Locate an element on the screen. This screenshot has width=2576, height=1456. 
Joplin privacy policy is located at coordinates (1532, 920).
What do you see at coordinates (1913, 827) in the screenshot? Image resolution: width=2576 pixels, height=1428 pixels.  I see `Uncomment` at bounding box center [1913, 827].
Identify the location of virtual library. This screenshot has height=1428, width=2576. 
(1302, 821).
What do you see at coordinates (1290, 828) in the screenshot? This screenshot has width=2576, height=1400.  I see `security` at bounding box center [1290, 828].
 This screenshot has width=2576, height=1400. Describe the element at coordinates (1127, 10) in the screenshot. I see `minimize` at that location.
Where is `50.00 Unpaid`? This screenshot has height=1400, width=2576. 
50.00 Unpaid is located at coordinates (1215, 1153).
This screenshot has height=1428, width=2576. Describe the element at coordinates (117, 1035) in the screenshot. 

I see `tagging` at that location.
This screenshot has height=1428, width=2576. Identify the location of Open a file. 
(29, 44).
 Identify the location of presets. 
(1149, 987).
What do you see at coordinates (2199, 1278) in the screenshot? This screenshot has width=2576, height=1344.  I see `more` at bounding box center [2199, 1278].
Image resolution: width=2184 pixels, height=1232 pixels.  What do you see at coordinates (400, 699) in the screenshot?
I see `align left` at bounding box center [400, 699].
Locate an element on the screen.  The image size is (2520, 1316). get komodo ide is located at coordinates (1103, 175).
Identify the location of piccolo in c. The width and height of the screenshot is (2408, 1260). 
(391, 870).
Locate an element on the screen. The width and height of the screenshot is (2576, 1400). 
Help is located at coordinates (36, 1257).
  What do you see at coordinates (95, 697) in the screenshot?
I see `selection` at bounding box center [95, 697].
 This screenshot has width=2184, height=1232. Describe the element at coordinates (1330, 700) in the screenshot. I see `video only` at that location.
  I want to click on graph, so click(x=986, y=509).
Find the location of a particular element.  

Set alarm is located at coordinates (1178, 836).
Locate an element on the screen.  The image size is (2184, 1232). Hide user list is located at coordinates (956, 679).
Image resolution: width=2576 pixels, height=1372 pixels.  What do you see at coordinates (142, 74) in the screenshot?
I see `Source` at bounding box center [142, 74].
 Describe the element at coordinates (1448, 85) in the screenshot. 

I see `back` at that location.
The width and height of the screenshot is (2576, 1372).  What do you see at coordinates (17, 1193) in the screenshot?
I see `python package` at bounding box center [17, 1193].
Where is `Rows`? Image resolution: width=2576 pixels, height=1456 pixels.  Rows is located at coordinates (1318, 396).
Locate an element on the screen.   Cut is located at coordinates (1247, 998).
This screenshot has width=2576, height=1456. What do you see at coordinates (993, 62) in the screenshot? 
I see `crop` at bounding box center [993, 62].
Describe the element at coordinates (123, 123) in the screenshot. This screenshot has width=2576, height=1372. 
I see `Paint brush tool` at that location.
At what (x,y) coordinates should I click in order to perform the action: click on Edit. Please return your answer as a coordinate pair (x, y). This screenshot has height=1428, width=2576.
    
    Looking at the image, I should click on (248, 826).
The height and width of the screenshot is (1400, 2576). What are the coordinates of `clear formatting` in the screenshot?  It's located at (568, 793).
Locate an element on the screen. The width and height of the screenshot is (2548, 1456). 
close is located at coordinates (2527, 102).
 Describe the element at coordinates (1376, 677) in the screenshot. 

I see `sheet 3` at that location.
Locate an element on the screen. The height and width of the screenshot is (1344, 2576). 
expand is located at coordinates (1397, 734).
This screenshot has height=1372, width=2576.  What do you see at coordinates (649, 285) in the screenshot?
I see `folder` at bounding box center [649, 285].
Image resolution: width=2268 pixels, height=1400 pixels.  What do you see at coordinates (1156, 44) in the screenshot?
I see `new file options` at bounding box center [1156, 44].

**Instruction**
Copy the records word for word, from the line containing "Image resolution: width=2268" through the end of the records.

**Exercise response**
Image resolution: width=2268 pixels, height=1400 pixels.  What do you see at coordinates (1156, 44) in the screenshot?
I see `new file options` at bounding box center [1156, 44].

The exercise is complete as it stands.